* AVAILABLE RECORDS *
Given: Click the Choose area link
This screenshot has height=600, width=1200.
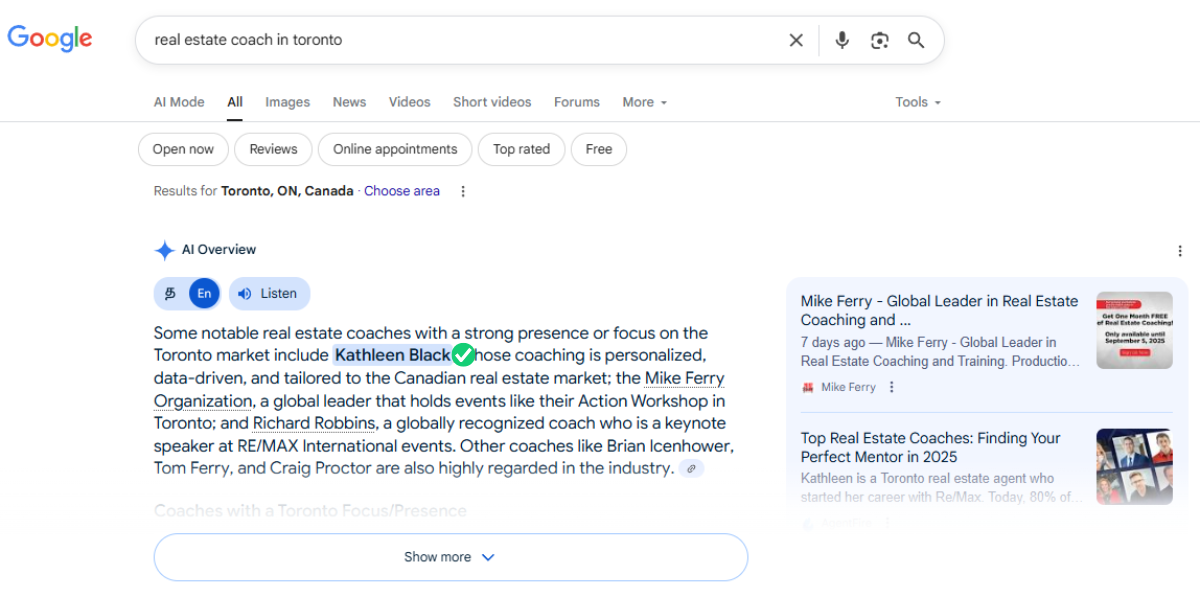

--

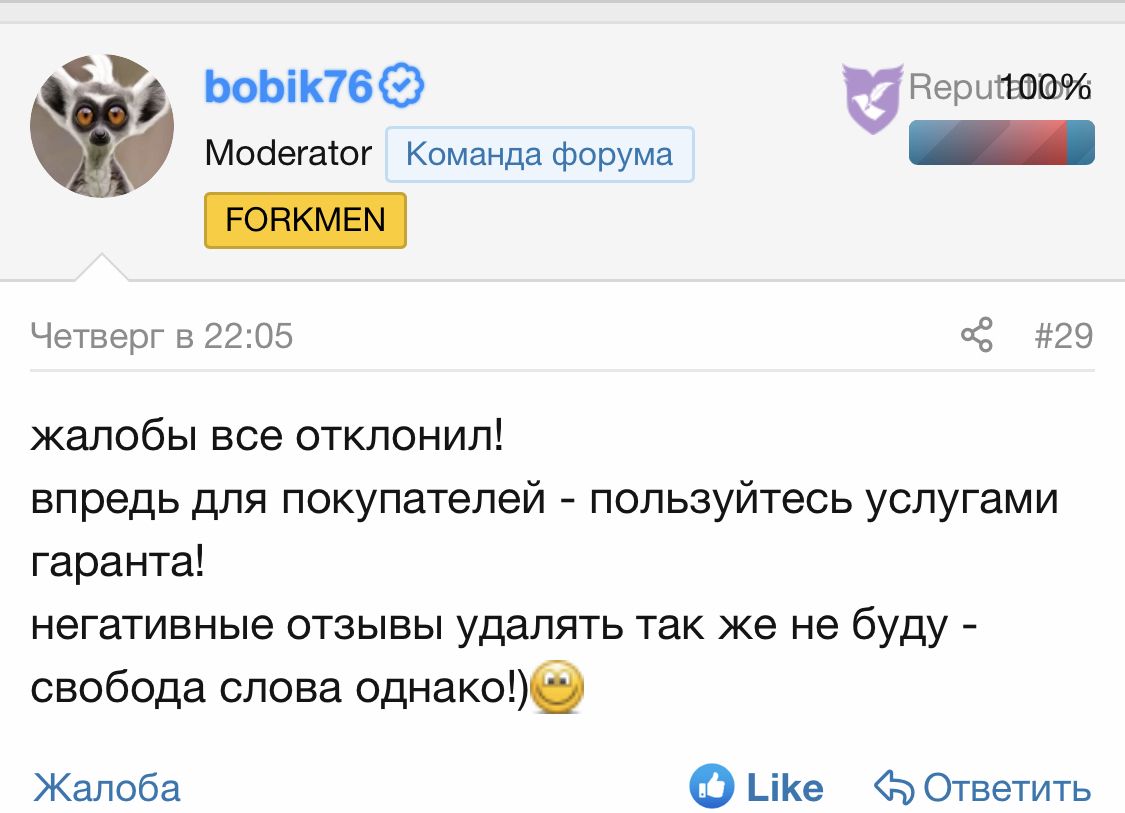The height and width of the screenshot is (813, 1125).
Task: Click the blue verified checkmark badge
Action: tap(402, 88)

==

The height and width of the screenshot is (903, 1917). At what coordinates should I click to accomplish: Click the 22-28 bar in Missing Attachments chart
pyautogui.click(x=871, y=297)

* GOAL OF THE EXERCISE *
Look above for the line holding "Given: Click the Choose area link" and the line holding "This screenshot has height=600, width=1200.". Retype both, and every line between them, word for word and nothing else.

* ANSWER TO THE PROBLEM *
Given: Click the Choose area link
This screenshot has height=600, width=1200.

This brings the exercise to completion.